The Rules provide that "[t]he current authorized edition of Robert's Rules of Order: Newly Revised ('Robert’s Rules of Order') shall govern in all meetings of the Republican National Committee and its committees insofar as they are applicable and not inconsistent with these rules." Does this cover the decisions of the Convention? Who knows? 

Let's assume Robert's at least will be consulted.  Robert's says that a motion to nominate a candidate for an "office" may not be amended. The listing of motions that may not be amended refers to the procedure to be followed while a meeting is going on. Does this include a motion, once passed? Who knows?

From the appearances, Trump won't take direction from anyone, least of all any other Republican. But there is a way to get to him: through his daughter, Ivanka.

The bottom line question is what if the Power That Be, i.e., Ivanka, convinces the Donald that his brand is getting trashed and he will look like a fool, and the fool actually resigns? 

This is what Hillary Clinton should fear more than anything. Here we are, 14 months after Trump has, day after day, revealed himself, and a full week after the Democratic National Convention, and the four national polls (admittedly, an imperfect measure, given that we elect through the Electoral College, but a very reliable one nevertheless) conducted after the conclusion of that convention and listed in Real Clear Politics have HRC up by a mere 5.5%, almost within the margin of error. (Yes, there are two other national candidates, and these are polls limited to these two major party candidates, but allow me to paint with a broad brush on this one, since neither of the other two is likely to win an electoral vote, and the four-way post-DNC polls show a 6% margin.) She is a weak candidate, whether she should be or not. 

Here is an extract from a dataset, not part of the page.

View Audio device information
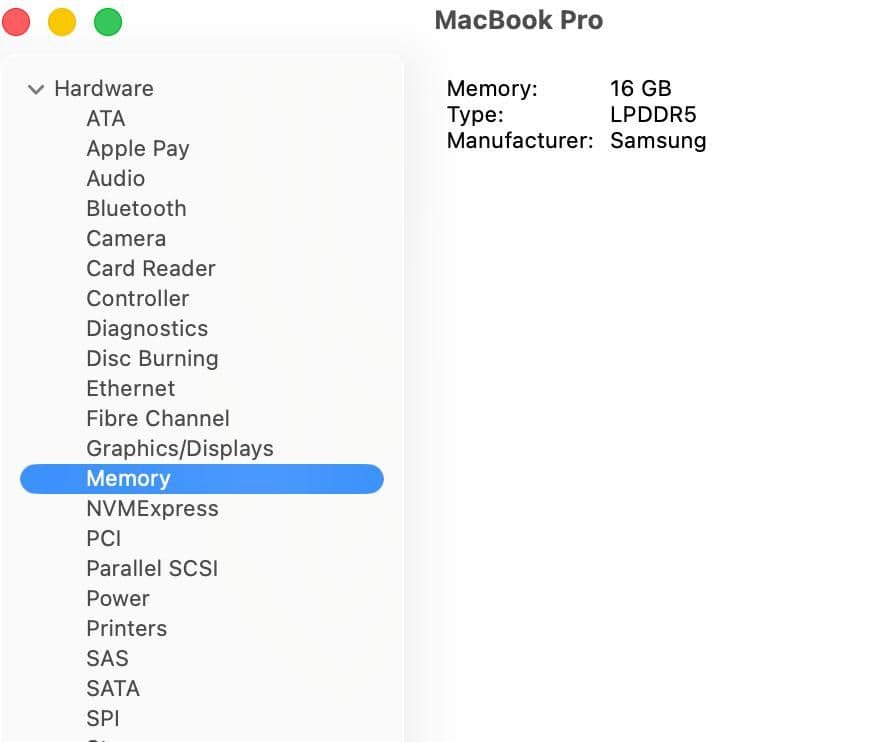The image size is (880, 742). [x=116, y=178]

One can only imagine what a candidate like Kasich could do to Clinton. He has name recognition. He's a true conservative. And he is pure as the driven snow on the acid test--support of Trump--by reason of his having stayed in the race 'til the end and not only refusing to endorse him but boycotting the convention in his own State. 

My fellow Democrats, stop pushing and stick to the issues. The Donald will take care of himself.